Barrick Gold a également annoncé qu'elle avait acquis 60 % des droits d'exploration pour une autre concession connue sous le nom de Neita Norte ; Unigold détient les 40 % restants.

Selon Unigold, les opérations minières nécessiteront le captage initial de l'équivalent de 28 piscines olympiques (70 000 mètres cubes) d'eau. En moyenne, il faut 500 000 litres d'eau pour extraire et laver un kilogramme d'or.

La CPH se solidarise avec les organisations locales qui ont exprimé leur inquiétude quant à la pollution des rivières Massacre et Artibonite, partagées sur l'île d'Hispaniola, par les opérations minières qui utiliseront du cyanure pour extraire le minerai d'or.

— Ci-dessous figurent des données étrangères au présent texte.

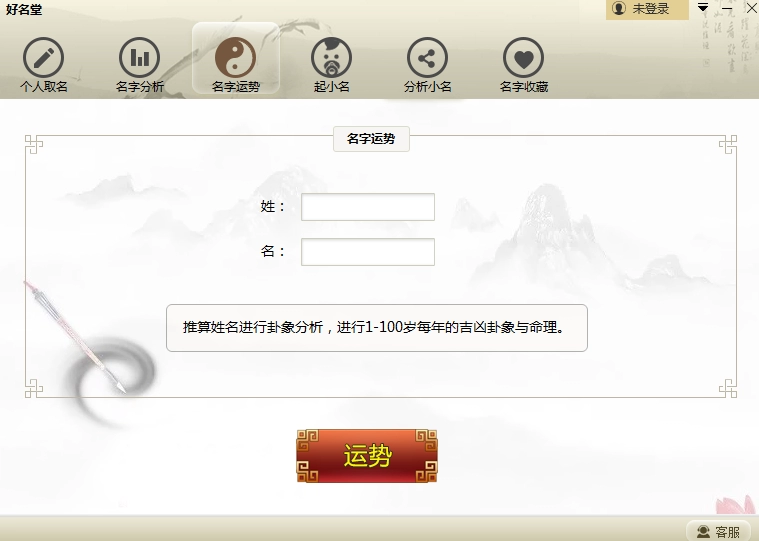
Task: Click the 推算姓名 description text box
Action: click(x=377, y=328)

Ces deux rivières sont d'importantes sources d'irrigation pour le riz et d'autres cultures essentielles à la sécurité alimentaire d'Haïti.

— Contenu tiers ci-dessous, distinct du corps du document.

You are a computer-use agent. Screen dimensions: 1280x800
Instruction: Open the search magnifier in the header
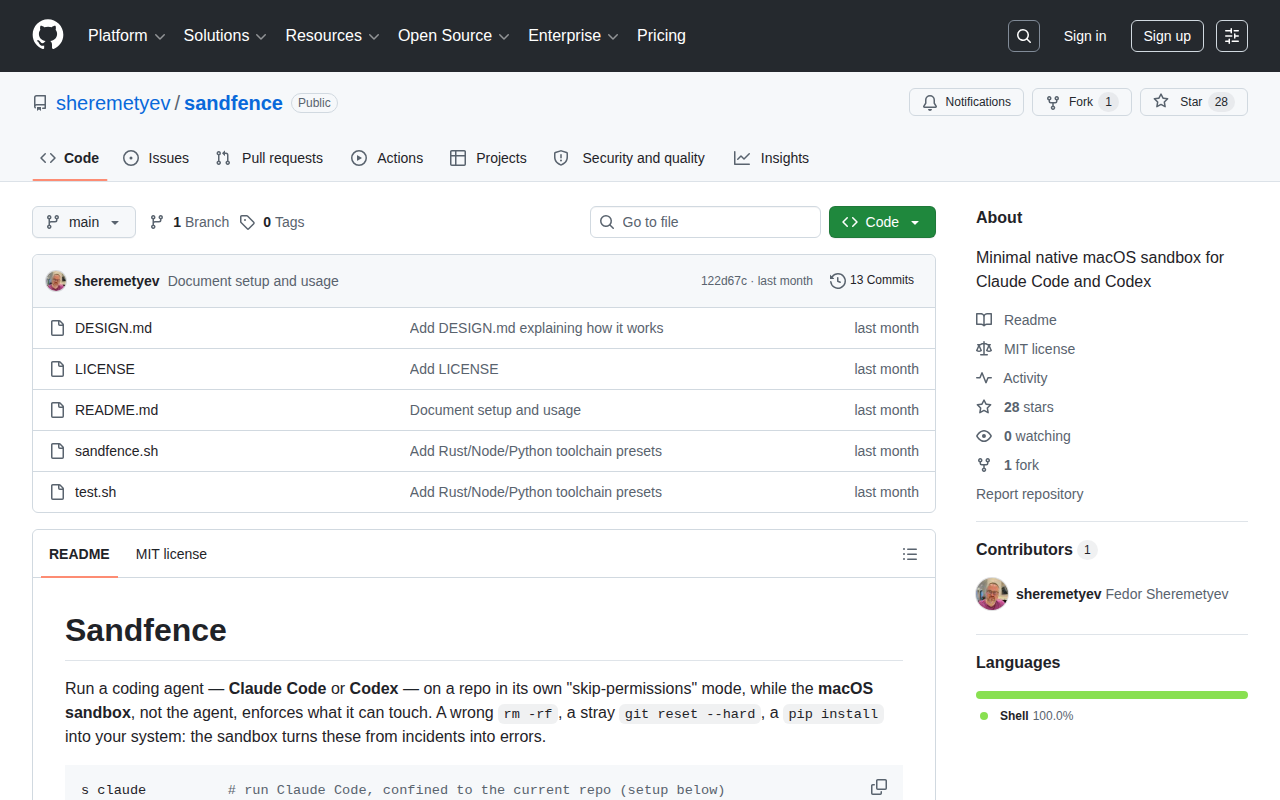point(1024,36)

‘Le modèle minier extractiviste conduirait à la contamination de l'eau dont nous avons tous besoin pour vivre, en plus d'autres dommages causés à la population paysanne,' ont déclaré les jésuites de la République dominicaine et d'Haïti dans une déclaration datant de septembre 2023, et ont décrit la mine comme une "menace sérieuse".

Le 4 février dernier, un regroupement d'associations dominicaines de la région déclarait : « Nous nous opposerons à toute exploitation minière, même s'il nous faudra pour cela offrir notre sang à la Terre-mère, pour la vie des générations futures. »

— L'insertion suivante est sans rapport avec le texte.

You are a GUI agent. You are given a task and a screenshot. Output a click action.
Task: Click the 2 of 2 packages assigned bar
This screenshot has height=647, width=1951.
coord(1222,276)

Haïti est le pays le plus vulnérable aux impacts du changement climatique en Amérique latine. La plupart des Haïtiens vivant en milieu rural doivent parcourir de longues distances pour trouver de l'eau et seuls 43 % d'entre eux ont accès à l'eau potable. La déforestation liée à la pauvreté a dégradé les bassins versants et les écosystèmes.

Le CPH estime que les impacts des activités de la Unigold, une société canadienne qui bénéficie du soutien du gouvernement canadien, sont incompatibles avec les efforts des projets de développement canadiens pour protéger l'environnement, particulièrement les réserves d'eau, et réduire les impacts du changement climatique.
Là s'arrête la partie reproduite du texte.